If a line in the data holds the string "link", list it.

[Data to use — start]

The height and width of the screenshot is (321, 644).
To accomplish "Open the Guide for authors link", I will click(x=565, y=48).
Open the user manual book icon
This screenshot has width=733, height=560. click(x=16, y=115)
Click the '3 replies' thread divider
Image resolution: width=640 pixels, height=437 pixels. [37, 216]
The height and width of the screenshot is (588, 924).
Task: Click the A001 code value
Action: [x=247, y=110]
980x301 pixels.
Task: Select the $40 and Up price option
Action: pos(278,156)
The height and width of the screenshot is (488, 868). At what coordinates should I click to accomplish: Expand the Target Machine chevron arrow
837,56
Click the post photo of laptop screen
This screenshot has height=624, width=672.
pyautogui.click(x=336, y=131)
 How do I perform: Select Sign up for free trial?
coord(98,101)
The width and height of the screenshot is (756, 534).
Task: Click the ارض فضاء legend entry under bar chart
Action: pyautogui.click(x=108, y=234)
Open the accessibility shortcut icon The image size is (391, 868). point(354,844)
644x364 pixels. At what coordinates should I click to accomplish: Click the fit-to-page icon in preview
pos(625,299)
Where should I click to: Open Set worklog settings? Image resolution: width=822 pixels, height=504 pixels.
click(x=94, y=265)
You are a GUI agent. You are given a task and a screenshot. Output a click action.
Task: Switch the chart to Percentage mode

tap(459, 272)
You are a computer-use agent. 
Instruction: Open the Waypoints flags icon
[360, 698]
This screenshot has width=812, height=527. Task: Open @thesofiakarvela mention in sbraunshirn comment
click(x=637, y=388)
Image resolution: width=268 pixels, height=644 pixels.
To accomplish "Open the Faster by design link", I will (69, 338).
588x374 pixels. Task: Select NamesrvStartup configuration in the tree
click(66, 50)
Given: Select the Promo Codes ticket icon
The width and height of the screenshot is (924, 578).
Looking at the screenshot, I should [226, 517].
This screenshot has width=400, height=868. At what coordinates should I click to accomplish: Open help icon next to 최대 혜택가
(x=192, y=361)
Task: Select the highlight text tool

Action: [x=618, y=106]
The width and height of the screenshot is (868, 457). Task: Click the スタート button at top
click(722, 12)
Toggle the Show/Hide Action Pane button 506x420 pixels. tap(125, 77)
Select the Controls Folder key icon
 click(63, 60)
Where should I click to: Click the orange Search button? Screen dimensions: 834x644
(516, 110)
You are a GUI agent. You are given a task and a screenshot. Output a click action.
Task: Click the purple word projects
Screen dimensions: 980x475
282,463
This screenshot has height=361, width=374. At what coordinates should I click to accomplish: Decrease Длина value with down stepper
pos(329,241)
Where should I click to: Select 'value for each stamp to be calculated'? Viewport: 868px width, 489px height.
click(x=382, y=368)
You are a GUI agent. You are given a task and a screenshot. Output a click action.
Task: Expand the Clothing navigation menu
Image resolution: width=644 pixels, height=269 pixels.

[Data to use — finish]

### Your response
To accomplish "Open the Guide for authors link", I will click(x=565, y=48).
To accomplish "Open the Faster by design link", I will (69, 338).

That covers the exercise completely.